(Collected data)

[Start of section]

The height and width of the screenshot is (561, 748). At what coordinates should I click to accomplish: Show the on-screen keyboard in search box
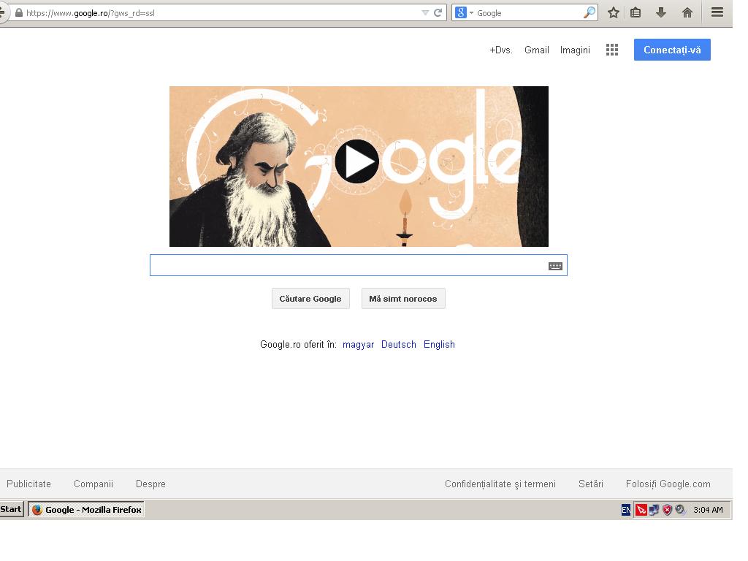point(555,266)
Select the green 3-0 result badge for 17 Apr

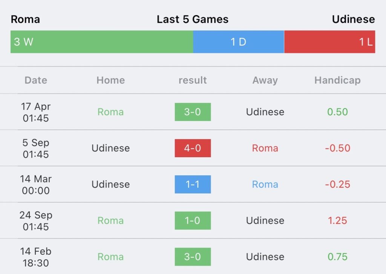tap(193, 112)
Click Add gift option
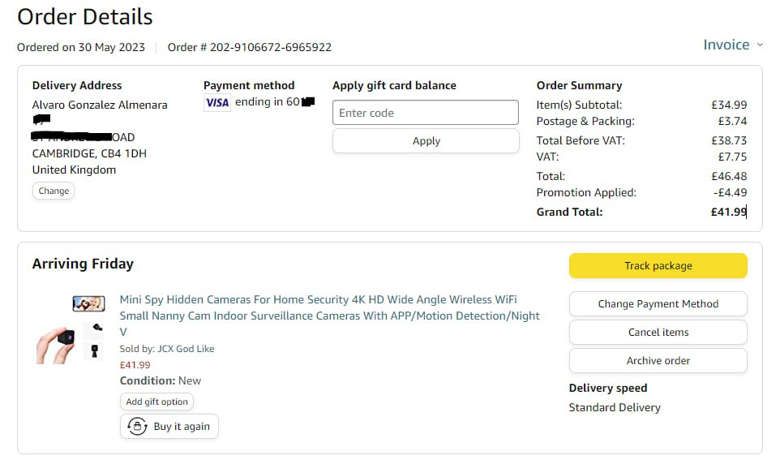 (156, 402)
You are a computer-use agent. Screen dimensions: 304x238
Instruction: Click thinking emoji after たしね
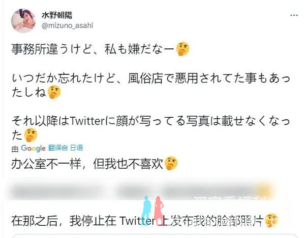coord(54,92)
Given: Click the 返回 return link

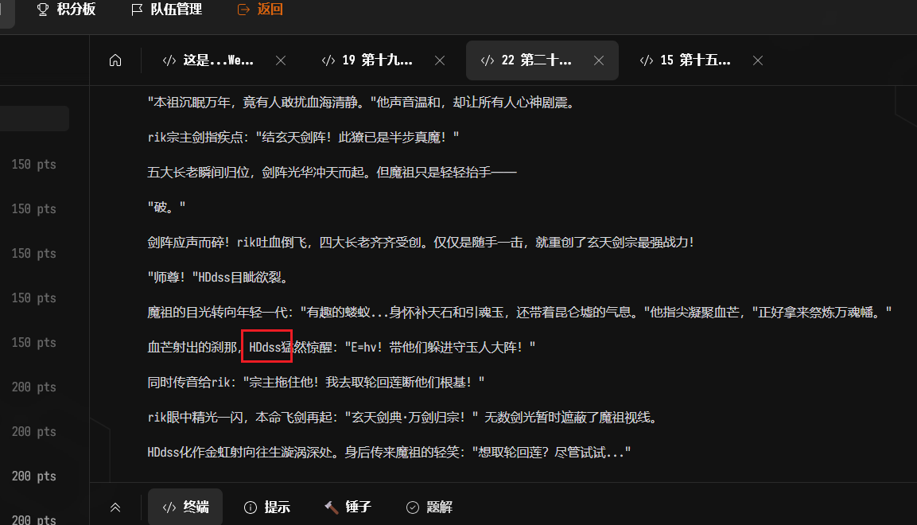Looking at the screenshot, I should point(270,10).
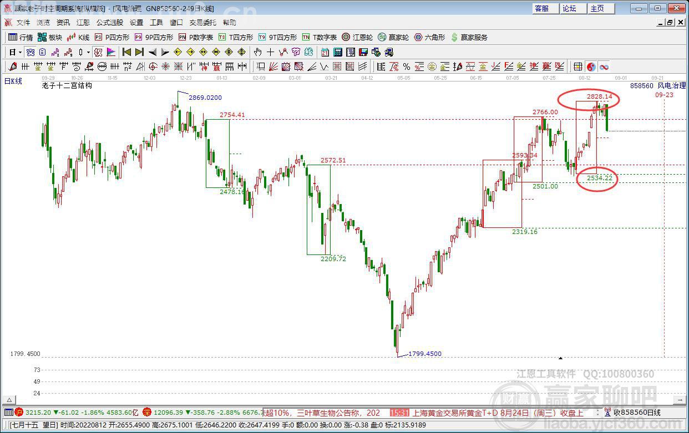Toggle the infinity symbol button
The image size is (689, 433).
[x=604, y=67]

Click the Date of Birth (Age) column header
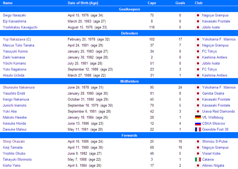[83, 3]
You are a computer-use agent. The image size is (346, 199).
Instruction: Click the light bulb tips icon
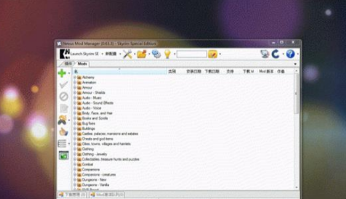pos(167,54)
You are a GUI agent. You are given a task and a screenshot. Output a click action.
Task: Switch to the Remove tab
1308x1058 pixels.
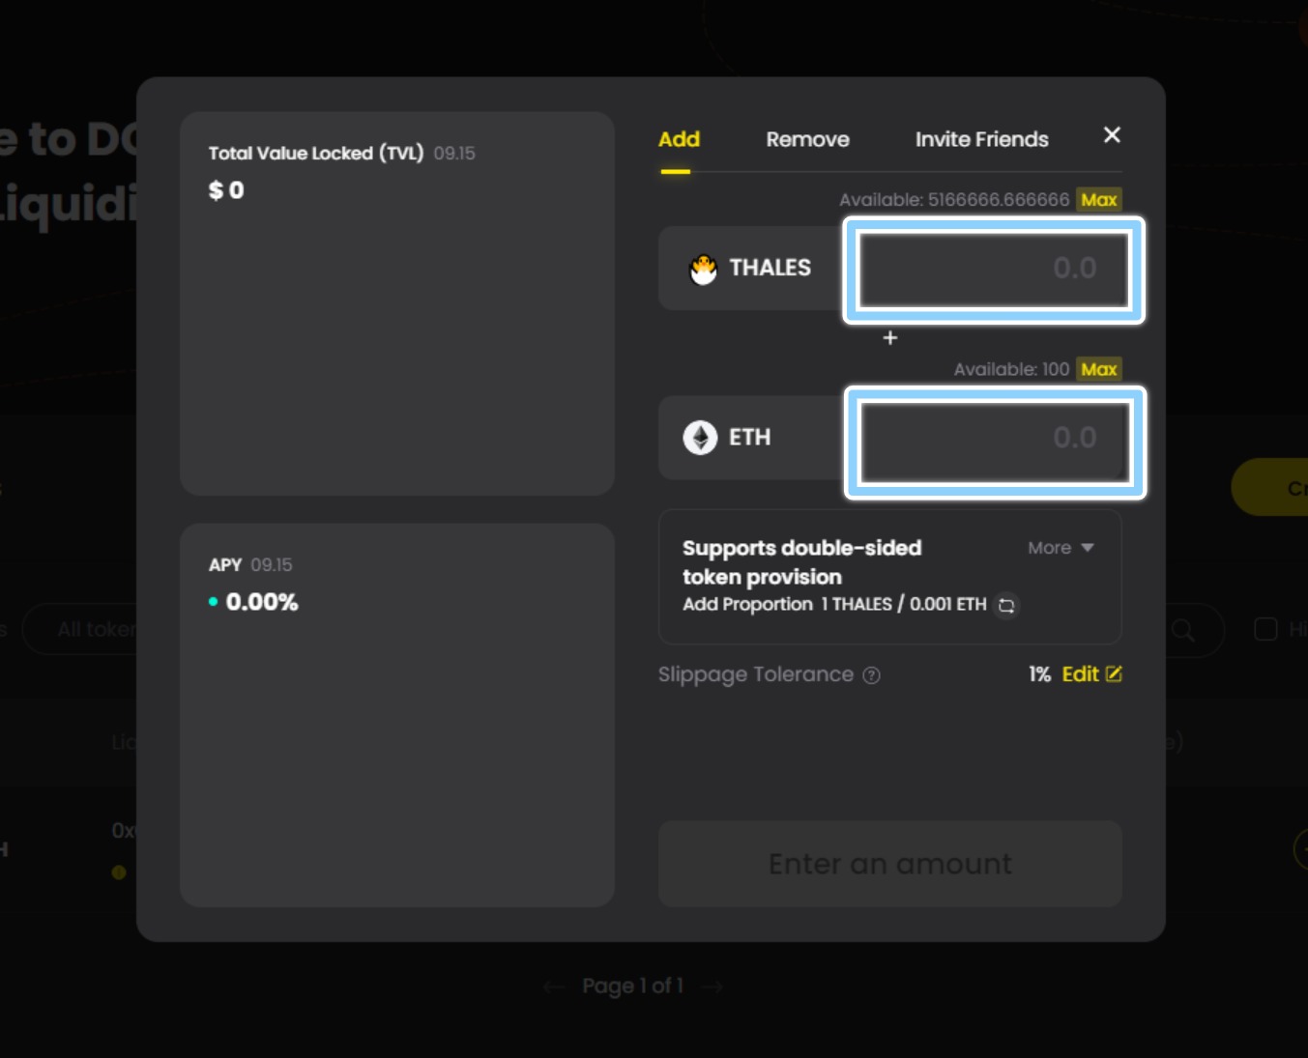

[End of section]

### Work request
All lines above containing the string "computer" are to be collected.

### Written solution
You are a computer-use agent. Screen dimensions: 304x238
You are a computer-use agent. The image size is (346, 199).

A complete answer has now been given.